As outlined in a previous blog post, Heroku Data services undergo routine maintenances for security and patching. In this post, we describe the process used to minimize downtime for Heroku Postgres and Heroku Key-Value Store premium ‘High Availability’ plans and how we optimized the process to perform up to 75% faster.
Data Services Architecture
High availability plans for Postgres and Redis are designed to have two database instances running at the same time. One is a writeable primary database server and the other is a read-only hidden standby. Since the standby is hidden, customers cannot access it during normal operations.
Before starting a planned maintenance, we do our best to ensure that your standby is fully caught up with your primary.

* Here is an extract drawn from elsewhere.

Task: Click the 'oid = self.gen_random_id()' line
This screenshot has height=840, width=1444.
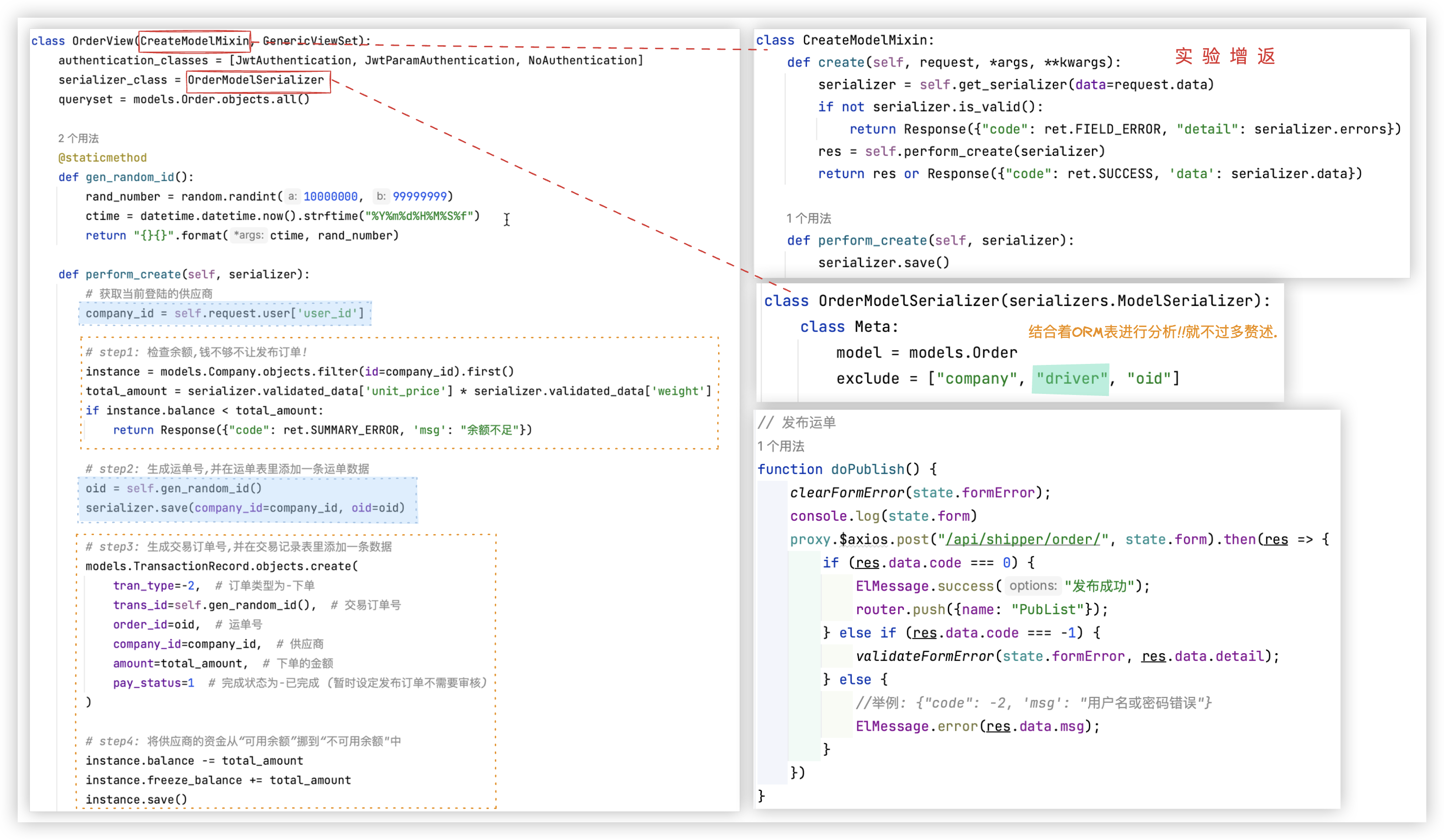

During the maintenance, we replace the primary with its standby (now new primary), and tell your app to start to connecting to the new primary instead of the old one. We then build a new standby in the background. If your app attempts to write to the old primary after the old standby unfollows it, you may experience lost writes. The most critical part of the maintenance is ensuring your app connects and writes to the proper database instance.
The Old Way of Controlling Writes During a Maintenance
In the past, we changed the config var in your app so that your DATABASE_URL
would point to the standby and trigger an app restart to ensure that your app reconnected to the read-only standby. While this is happening, your primary could still accept writes and replicate them to the standby.
During the rolling restart of your app’s dynos, you could have apps connecting to both database instances. To ensure that lost writes are minimized, we would terminate the primary instance. Any long-running transactions are given time to complete as the database instance shuts down safely. The maintenance then needs to pause long enough to ensure that any writes are replicated from the shutting down primary to the standby.
Once the primary is shutdown, the standby can stop following the primary, exit read-only mode, and become the new primary. At this point, your app should no longer see errors connecting to the new primary. The maintenance then finishes cleanup and builds a new standby to follow the new primary.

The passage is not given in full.